Parmi les huit étudiantes ayant changé de programme, il y en a six à Fernand-Seguin dont un homme et quatre PDS et deux à Frontenac dont une PDS. Dès la première session, ces étudiantes ne se sont pas senties à leur place en bio-chimie soit parce qu’elles ont constaté que le travail de laboratoire n’était pas fait pour elles, soit qu’elles avaient besoin davantage de contact humain dans leur futur boulot, soit parce qu’elles ont éprouvé de la difficulté dans certains cours dont surtout chimie et mathématiques. Quatre ont décidé de se réorienter vers un autre domaine des sciences et technologies : le double DEC Sciences de la nature et Sciences humaines, la géomatique, les soins infirmiers ou l’informatique. Parmi les quatre autres, une étudiante PDS a décidé de se tourner vers son premier choix, une technique d’éducation spécialisée, et ce, malgré les faibles taux de placement. Une autre étudiante PDS a éprouvé des difficultés d’adaptation à la vie urbaine, loin de son milieu familial et a trouvé le programme trop exigeant. Elle a donc décidé de retourner poursuivre ses études collégiales dans sa région, en musique, domaine qu’elle adore. Elle compte, par la suite, revenir en bio-chimie et, selon elle, ce sera plus facile puisque ses cours de formation générale seront effectués et ses sessions seront donc allégées.
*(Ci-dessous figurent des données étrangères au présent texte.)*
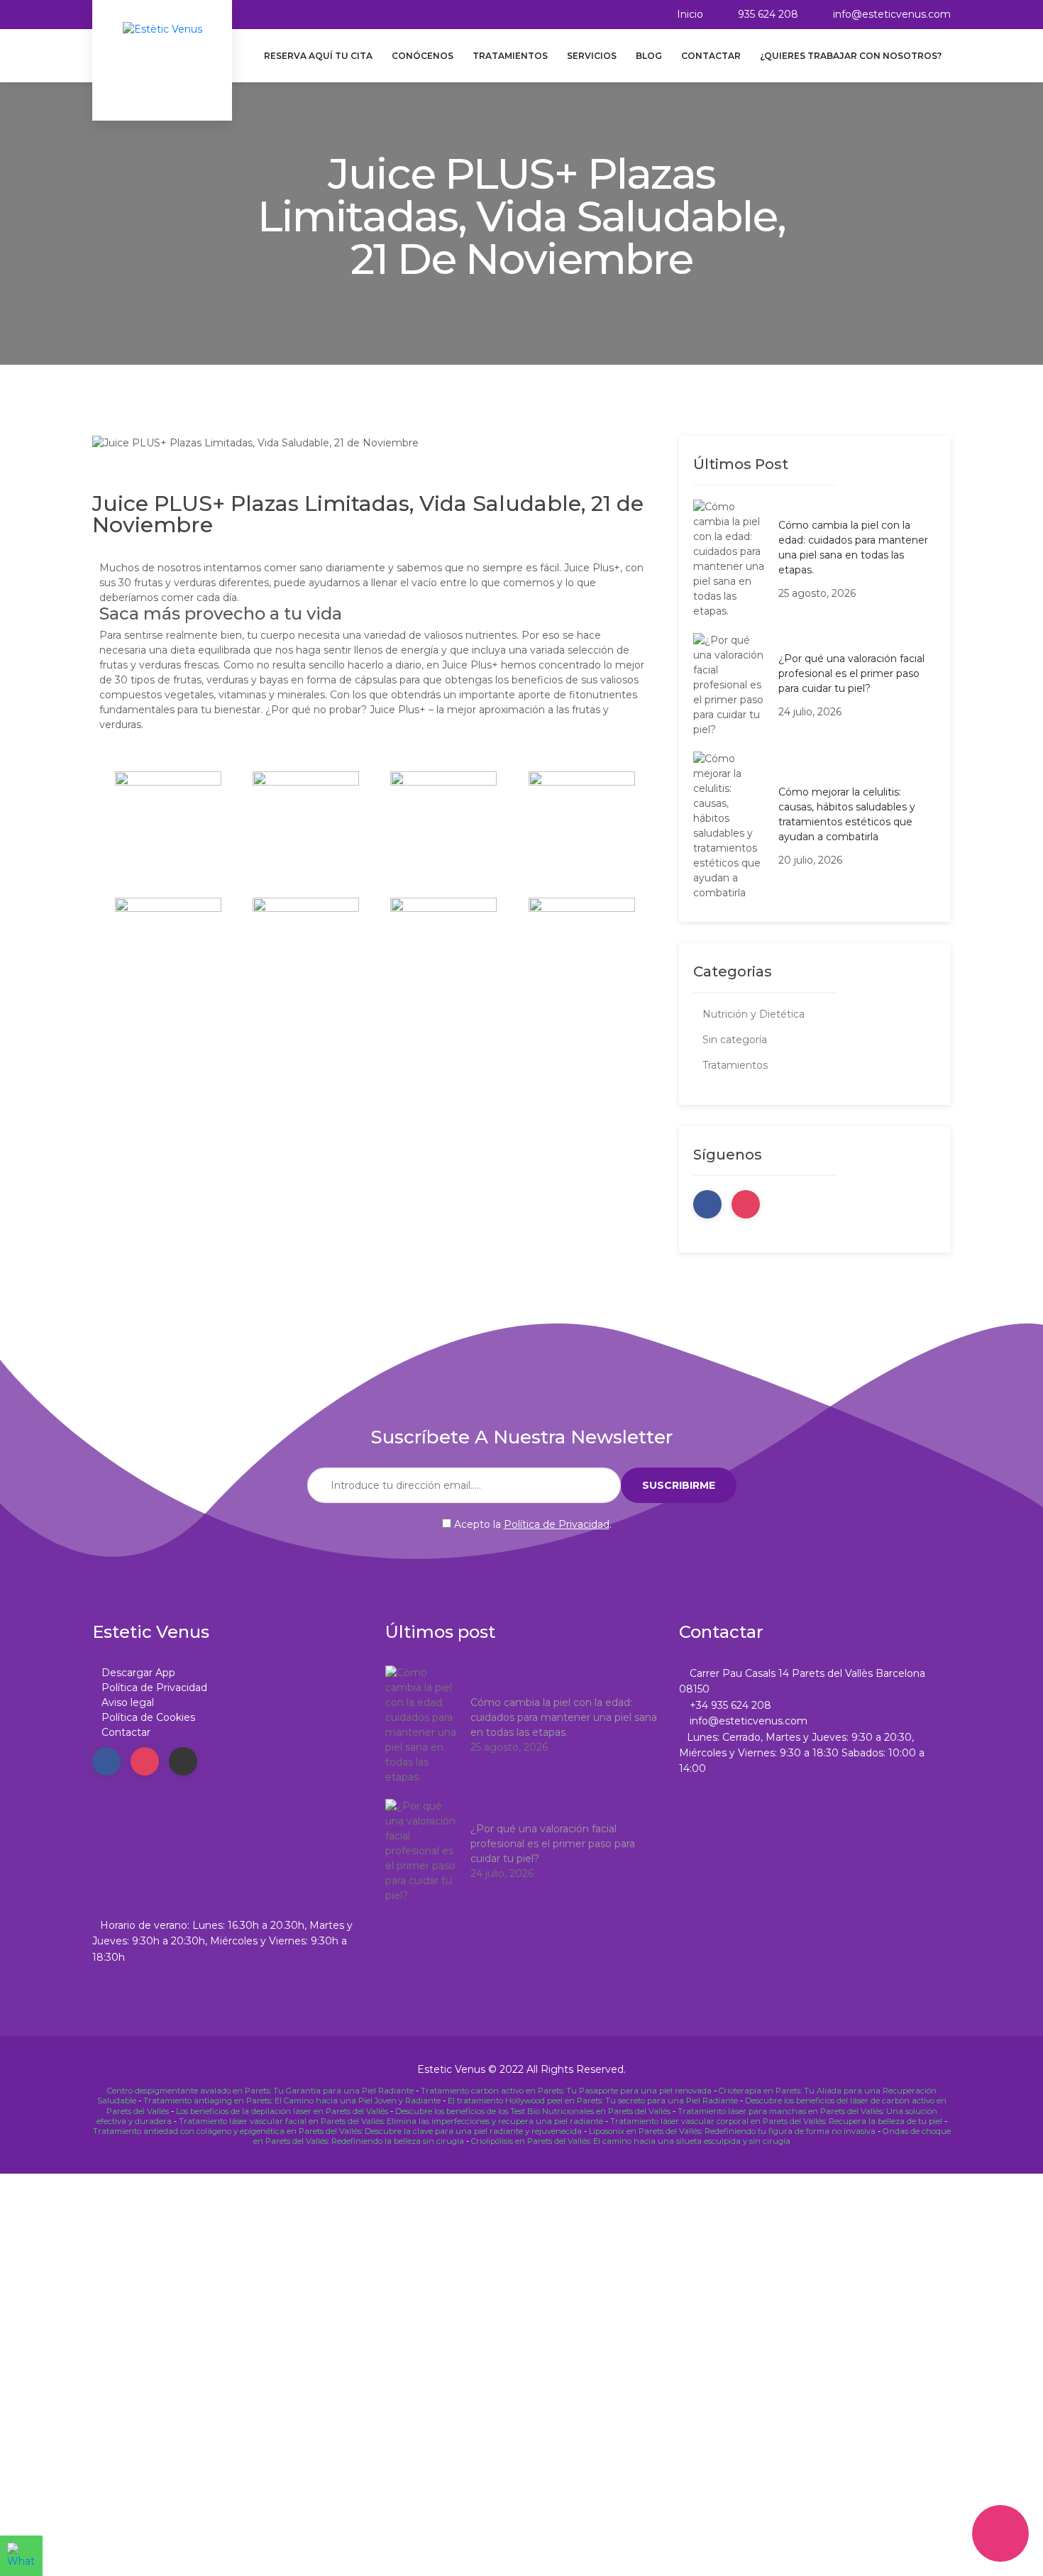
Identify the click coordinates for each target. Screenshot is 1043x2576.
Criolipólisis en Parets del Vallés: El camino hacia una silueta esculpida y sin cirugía (630, 2141)
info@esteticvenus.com (892, 14)
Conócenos (422, 55)
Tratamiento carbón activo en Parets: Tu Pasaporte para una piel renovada (566, 2091)
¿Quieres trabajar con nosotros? (851, 55)
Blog (649, 55)
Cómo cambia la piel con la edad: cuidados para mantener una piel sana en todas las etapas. (853, 547)
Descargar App (138, 1672)
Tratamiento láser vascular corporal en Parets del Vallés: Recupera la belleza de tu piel (776, 2121)
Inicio (690, 14)
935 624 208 (768, 14)
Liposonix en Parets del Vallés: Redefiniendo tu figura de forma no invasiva (732, 2131)
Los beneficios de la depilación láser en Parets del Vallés (282, 2111)
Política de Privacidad (556, 1524)
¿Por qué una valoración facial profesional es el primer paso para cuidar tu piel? (851, 673)
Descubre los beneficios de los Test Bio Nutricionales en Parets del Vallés (532, 2111)
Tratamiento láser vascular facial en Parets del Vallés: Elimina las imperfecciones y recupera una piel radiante (391, 2121)
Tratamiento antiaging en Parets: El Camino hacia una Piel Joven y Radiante (292, 2101)
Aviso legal (127, 1702)
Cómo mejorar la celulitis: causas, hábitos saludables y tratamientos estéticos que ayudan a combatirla (846, 814)
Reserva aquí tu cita (318, 55)
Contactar (711, 55)
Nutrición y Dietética (753, 1014)
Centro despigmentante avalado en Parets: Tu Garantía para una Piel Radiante (260, 2091)
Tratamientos (510, 55)
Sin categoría (734, 1039)
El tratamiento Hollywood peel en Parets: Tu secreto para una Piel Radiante (593, 2101)
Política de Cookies (148, 1717)
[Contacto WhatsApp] (21, 2556)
Cinq étudiantes ont quitté leurs études : quatre NPDS et une PDS. Cette dernière blâme principalement l’école secondaire de ne pas préparer adéquatement les élèves à l’autonomie et la responsabilité exigées au cégep. La seule étudiante de Frontenac à avoir abandonné l’a fait pour pouvoir s’occuper d’un de ses enfants handicapé. Ces cinq étudiantes vivent sensiblement les mêmes difficultés que les étudiantes persévérantes à la différence que certaines d’entre elles ont échoué des cours tant de la formation générale que spécifique. Ces échecs ont entraîné des retards et l’impossibilité de reprendre, dès la session suivante, certains cours de la formation spécifique puisqu’ils ne s’offraient pas. Ces échecs n’expliquent pas tout puisqu’au moins deux persévérants ont eu aussi connu des échecs tant de la formation générale que spécifique, mais ont tout de même choisi de poursuivre leur programme. Sans en tirer la moindre conclusion, il est intéressant de constater qu’il s’agit de deux hommes.

En somme, bio-chimie est considéré et vécu comme un programme exigeant où la charge de travail est colossale. Selon les étudiantes rencontrées, pour réussir ce programme dans le temps prescrit, soit trois ans, il faut pratiquement renoncer à sa vie sociale. Celles qui persévèrent se raccrochent à leur rêve de travailler un jour en laboratoire, soit immédiatement après leurs études collégiales, soit après un voyage, soit après des études universitaires. Tant pour leurs études que pour leur future profession, ces étudiantes ne veulent pas réussir, elles veulent exceller surtout les PDS, c’est moins le cas des NPDS. Le changement de programme pour huit étudiantes a généralement occasionné une remise en question et la nécessité de rencontrer un orienteur. Elles ont vite pris conscience que bio-chimie n’était pas leur place. Sans toujours avoir une idée claire du nouveau programme où elles voulaient s’inscrire, elles savaient que le contact humain était plus important que ce que le laboratoire peut fournir. Enfin, pour les quatre étudiantes ayant abandonné leurs études, les échecs n’ont fait qu’amplifier les difficultés que vivent pratiquement toutes ces 42 étudiantes.